Kwok Tak-seng OBE (12 March 1911 – 30 October 1990) was a Hong Kong businessman. He was the founder of Sun Hung Kai Properties, one of the major property developers in Hong Kong.

Early life
Kwok was born in Macau. The ancestral home of the Kwok family was located in Zhongshan, Guangdong, formerly known as Xiangshan. He emigrated to Hong Kong after World War II.

Career 
Kwok partnered with Fung King-hey and Lee Shau-kee to establish Sun Hung Kai Enterprises, a predecessor of Sun Hung Kai Properties in 1963. Sun Hung Kai Properties was publicly listed in Hong Kong in 1972 and soon became one of the top companies listed on the Stock Exchange of Hong Kong by market capitalisation.
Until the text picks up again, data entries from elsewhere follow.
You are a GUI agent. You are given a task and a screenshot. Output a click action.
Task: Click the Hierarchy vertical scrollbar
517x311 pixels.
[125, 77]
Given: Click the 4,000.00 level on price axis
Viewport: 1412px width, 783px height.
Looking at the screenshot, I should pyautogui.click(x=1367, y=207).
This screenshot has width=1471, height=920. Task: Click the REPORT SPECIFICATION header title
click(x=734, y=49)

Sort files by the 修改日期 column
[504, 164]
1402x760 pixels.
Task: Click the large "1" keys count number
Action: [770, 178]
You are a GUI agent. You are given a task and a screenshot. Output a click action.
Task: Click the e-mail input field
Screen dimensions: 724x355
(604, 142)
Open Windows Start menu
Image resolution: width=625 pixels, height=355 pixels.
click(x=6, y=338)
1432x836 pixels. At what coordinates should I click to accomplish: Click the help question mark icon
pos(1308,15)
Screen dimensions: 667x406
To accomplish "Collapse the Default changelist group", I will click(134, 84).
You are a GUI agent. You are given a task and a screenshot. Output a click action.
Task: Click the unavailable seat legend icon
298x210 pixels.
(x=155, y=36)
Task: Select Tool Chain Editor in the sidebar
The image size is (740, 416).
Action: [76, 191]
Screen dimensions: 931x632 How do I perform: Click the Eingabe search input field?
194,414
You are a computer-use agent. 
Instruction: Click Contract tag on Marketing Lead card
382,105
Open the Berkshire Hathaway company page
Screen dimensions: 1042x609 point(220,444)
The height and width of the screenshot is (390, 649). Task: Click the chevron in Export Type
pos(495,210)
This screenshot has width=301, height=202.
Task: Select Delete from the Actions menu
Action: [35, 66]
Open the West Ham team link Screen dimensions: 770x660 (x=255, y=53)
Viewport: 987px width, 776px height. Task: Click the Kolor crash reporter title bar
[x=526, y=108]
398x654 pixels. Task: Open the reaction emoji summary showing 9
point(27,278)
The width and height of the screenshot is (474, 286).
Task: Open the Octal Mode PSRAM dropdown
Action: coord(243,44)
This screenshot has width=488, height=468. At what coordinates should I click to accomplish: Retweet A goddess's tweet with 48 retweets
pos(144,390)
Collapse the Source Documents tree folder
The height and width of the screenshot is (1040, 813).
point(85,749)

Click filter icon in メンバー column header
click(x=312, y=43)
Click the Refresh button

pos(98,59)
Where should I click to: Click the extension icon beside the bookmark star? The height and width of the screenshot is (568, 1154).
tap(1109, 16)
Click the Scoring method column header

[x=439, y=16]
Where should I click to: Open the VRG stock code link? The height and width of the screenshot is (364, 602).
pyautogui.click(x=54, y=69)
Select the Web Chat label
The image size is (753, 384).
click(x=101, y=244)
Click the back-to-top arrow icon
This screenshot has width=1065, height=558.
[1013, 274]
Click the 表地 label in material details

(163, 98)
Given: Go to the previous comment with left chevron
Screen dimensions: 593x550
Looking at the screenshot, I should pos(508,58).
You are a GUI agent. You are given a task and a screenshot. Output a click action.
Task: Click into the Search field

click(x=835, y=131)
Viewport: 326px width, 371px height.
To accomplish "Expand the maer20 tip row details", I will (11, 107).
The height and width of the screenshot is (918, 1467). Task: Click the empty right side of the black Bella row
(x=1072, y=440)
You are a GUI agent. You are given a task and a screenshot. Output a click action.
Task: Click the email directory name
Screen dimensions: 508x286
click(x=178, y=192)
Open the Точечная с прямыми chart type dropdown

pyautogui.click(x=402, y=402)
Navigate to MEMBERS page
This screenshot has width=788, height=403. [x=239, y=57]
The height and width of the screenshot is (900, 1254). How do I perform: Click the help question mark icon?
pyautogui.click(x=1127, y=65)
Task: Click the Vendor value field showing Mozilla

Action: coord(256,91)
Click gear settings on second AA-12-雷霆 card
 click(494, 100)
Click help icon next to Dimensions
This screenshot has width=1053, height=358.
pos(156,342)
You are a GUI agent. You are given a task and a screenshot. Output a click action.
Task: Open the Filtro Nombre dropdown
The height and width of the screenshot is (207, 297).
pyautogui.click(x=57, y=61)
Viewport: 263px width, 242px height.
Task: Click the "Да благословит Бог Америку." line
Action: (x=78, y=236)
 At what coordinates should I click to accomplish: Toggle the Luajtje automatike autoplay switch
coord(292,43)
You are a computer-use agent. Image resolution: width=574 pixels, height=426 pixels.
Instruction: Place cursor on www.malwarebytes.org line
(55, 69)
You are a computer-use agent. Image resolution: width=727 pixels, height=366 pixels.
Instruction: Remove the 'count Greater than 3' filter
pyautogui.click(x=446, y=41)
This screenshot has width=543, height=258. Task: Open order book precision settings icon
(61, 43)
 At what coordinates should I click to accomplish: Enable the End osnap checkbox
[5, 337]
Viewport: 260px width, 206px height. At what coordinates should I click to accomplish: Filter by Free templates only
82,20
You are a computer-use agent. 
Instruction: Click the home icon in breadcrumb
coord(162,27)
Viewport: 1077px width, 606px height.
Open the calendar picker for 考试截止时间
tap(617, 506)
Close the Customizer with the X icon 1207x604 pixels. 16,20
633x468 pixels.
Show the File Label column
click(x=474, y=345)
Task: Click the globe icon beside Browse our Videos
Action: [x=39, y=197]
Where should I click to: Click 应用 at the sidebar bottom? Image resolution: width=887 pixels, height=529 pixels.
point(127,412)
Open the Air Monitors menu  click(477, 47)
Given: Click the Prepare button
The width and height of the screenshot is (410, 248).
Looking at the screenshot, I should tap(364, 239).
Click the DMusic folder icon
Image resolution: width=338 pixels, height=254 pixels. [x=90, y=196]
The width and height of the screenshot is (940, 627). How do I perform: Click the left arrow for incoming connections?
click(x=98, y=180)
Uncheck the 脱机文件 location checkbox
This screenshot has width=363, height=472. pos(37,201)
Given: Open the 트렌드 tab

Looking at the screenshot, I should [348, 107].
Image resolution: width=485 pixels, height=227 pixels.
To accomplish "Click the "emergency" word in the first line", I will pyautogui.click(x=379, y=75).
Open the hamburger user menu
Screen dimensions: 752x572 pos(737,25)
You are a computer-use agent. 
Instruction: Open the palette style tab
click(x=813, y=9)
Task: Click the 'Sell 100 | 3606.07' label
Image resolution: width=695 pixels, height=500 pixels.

Kwok was appointed OBE in the 1986 Birthday Honours.

Kwok also served as a non-executive director of fellow developer New World Development.

Personal life 
Kwok married Kwong Siu-hing. They have three sons, Walter Kwok, 
Thomas Kwok, and Raymond Kwok.

On 30 October 1990, Kwok died of a heart attack. Kwok was 79.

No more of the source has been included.